▸ **DIRECTION**: Copy the listing lines starting at the one containing "Open 经营日报 report" and ending at the one containing "coord(28,406)", with "Pause output" changed to "Resume output" and nothing else altered.

(Listing for locating displayed items)
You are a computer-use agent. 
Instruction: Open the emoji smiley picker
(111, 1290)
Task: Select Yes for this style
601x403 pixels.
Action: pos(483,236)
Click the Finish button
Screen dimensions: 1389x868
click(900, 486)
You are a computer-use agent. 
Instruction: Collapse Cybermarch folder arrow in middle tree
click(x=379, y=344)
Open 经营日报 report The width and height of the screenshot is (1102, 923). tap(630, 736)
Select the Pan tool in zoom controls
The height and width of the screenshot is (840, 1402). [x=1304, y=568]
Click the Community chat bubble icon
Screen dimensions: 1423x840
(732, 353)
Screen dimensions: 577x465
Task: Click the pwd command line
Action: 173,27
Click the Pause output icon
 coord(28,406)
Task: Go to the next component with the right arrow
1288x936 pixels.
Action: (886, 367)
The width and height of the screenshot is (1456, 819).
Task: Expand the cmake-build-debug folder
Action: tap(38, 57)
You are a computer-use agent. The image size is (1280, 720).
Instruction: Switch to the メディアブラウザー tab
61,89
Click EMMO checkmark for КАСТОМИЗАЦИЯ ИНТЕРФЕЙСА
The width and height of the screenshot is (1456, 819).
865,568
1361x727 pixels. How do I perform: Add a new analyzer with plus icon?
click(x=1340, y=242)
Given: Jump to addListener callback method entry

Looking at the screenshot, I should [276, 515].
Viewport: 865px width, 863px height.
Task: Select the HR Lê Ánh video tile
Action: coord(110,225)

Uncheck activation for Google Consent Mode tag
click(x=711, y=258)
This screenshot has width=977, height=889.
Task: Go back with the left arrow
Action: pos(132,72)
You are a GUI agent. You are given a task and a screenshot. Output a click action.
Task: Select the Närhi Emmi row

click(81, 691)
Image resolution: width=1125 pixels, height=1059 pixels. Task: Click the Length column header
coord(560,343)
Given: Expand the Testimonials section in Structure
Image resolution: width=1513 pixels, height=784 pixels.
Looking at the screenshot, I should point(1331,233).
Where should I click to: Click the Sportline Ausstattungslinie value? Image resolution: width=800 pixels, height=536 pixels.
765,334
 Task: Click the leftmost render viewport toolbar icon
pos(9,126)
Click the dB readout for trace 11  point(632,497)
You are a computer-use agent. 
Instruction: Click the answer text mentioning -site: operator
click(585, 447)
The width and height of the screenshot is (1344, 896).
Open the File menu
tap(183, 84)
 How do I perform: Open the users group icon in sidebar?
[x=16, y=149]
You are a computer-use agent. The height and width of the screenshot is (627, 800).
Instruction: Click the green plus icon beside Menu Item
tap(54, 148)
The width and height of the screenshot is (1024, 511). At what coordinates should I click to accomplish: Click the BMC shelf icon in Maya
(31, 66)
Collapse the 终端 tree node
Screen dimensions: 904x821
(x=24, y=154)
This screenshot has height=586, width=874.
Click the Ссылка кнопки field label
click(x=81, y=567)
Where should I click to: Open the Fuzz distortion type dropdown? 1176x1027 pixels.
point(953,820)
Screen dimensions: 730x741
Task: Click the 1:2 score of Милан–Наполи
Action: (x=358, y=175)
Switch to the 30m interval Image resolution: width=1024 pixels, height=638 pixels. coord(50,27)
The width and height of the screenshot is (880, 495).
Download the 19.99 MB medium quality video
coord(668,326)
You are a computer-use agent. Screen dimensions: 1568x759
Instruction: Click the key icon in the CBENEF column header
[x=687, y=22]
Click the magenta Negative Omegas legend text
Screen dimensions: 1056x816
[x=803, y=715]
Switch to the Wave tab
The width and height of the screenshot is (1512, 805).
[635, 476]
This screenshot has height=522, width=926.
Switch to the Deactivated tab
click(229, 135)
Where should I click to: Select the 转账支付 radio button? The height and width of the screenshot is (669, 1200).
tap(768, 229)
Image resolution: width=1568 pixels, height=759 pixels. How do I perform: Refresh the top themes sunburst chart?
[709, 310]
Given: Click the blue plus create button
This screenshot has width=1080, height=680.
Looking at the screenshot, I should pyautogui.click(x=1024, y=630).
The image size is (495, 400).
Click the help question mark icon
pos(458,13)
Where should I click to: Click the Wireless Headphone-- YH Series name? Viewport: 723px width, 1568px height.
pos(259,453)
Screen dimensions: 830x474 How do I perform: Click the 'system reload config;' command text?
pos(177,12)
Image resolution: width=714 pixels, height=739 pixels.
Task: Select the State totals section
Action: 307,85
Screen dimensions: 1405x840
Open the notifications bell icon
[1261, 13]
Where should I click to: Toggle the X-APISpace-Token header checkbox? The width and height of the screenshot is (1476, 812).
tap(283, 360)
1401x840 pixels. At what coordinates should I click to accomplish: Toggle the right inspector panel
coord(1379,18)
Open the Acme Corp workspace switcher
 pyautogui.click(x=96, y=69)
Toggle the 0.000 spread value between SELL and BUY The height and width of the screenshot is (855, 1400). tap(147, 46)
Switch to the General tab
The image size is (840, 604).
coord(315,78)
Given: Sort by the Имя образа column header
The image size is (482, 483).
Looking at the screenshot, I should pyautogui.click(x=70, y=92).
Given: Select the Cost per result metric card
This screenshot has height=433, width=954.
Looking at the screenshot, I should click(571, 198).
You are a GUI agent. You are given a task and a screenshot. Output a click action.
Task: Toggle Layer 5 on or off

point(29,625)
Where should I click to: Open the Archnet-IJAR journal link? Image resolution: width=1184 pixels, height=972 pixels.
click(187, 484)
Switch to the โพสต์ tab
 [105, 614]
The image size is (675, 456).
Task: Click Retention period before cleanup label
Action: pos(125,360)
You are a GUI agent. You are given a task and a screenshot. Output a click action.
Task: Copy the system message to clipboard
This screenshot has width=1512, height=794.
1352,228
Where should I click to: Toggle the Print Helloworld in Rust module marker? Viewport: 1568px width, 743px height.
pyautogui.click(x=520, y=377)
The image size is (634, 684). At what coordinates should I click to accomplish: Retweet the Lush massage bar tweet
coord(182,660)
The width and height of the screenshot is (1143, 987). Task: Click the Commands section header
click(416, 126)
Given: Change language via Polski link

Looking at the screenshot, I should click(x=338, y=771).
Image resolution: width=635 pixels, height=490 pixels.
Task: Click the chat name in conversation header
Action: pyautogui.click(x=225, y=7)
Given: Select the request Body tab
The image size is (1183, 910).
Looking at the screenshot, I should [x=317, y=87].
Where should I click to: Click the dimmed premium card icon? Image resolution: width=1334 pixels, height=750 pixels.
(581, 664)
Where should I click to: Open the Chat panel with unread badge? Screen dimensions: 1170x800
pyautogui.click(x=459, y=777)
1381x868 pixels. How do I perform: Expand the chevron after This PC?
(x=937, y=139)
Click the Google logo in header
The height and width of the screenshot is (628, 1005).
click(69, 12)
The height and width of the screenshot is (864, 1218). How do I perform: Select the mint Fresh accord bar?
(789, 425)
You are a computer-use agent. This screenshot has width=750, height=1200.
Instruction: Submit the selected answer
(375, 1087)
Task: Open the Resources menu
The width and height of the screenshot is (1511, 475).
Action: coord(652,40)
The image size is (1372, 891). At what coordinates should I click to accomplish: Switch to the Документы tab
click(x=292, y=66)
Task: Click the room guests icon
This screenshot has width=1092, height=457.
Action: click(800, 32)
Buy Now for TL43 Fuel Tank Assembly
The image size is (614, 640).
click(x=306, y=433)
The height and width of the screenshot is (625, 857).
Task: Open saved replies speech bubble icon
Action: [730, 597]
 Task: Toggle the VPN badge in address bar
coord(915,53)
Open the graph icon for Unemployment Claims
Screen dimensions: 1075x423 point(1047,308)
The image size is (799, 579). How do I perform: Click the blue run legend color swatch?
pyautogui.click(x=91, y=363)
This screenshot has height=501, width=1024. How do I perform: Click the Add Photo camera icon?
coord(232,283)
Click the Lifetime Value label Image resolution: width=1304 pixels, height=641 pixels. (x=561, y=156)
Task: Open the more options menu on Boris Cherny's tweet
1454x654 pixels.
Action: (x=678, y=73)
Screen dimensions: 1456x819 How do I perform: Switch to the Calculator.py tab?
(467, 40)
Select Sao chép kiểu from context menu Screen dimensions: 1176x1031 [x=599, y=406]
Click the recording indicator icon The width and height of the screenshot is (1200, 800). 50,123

▸ **EXERCISE RESULT**:
Open 经营日报 report The width and height of the screenshot is (1102, 923). tap(630, 736)
Select the Pan tool in zoom controls
The height and width of the screenshot is (840, 1402). [x=1304, y=568]
Click the Community chat bubble icon
Screen dimensions: 1423x840
(732, 353)
Screen dimensions: 577x465
Task: Click the pwd command line
Action: 173,27
Click the Resume output icon
 coord(28,406)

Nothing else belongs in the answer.